The Interagency Registry for Mechanically Assisted Circulatory Support (Intermacs) is a North American registry established in 2005 for patients who are receiving mechanical circulatory support device therapy to treat advanced heart failure. Intermacs was established as a joint effort of the National Heart, Lung and Blood Institute (NHLBI), the Food and Drug Administration (FDA), the Centers for Medicare and Medicaid Services, clinicians, scientists and industry representatives in conjunction with Dr. James K. Kirklin and the University of Alabama at Birmingham.

Intermacs collects clinical data relevant to mechanical circulatory support devices (MCSDs) from index hospitalization through follow-up evaluations. Post implant follow-up data is collected at 1 week, 1 month, 3 months, 6 months and every 6 months thereafter. Major outcomes after implant, e.g., death, explant, rehospitalization and adverse events, are entered within 30 days of occurrence and also as part of the defined follow-up scheduled intervals.

Intermacs provides contemporary data to demonstrate outcomes, with additional insight into appropriate risk stratification and patient selection. Death, transplant, and explant are the major discrete endpoints recorded. Complex endpoints include the patient’s level of function and quality of life, critical to the evaluation of current MCSD therapy these indices are becoming increasingly important as patient survival improves, and new devices will be compared for outcomes beyond survival.

Sponsored by The National Heart, Lung and Blood Institute (NHLBI) and housed at the University of Alabama at Birmingham, Intermacs launched in June 2006 with 15 participating hospitals within the United States. The registry has quickly grown to include the majority of MCSD centers in the U.S. Intermacs is recognized as the Joint Commission mandated registry for all U.S. centers implanting MCSDs for destination therapy and now has expanded to include all interested hospitals in the United States and Canada.

Over the last two decades, mechanical circulatory support devices (MCSDs) have been developed to augment or supplant failing myocardial performance.  This therapy has been used successfully as a bridge to heart transplantation, a bridge to recovery, and as a permanent implantation or destination therapy for intractable heart failure.  Although cardiac transplantation offers life-saving therapy for selected patients, its use is limited by a supply of donor organs which currently meets less than one-tenth of the need.  As a consequence, the number of MCSDs implantations has increased in recent years.  Despite favorable survival and quality of life outcomes, MCSDs have severe and sometimes life-threatening complications which include infections, thrombosis and device failure.

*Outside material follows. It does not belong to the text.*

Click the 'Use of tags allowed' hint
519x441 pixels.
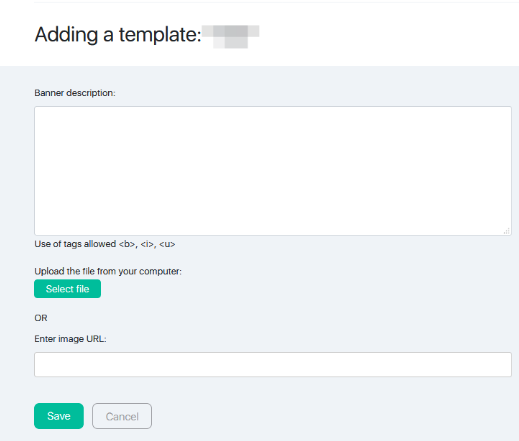pos(75,244)
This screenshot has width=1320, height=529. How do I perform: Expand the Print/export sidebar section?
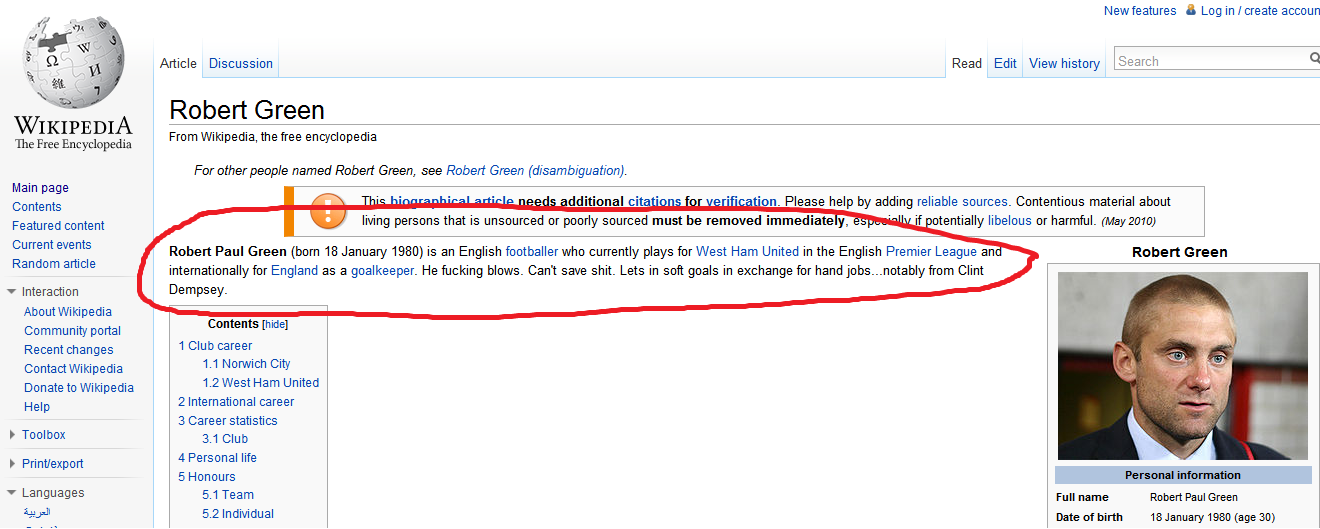(x=12, y=464)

Intermacs (Interagency Registry for Mechanically Assisted Circulatory Support) is a registry for patients who are receiving mechanical circulatory support device therapy to treat advanced heart failure.  This registry was devised as a joint effort of the National Heart, Lung and Blood Institute (NHLBI), the Food and Drug Administration (FDA), clinicians, scientists and industry representatives in conjunction with Dr. James K. Kirklin and the University of Alabama at Birmingham.  Analysis of the data collected is expected to facilitate improved patient evaluation and management while aiding in better device development.  Registry results are also expected to influence future research and facilitate appropriate regulation and reimbursement of MCSD implantations.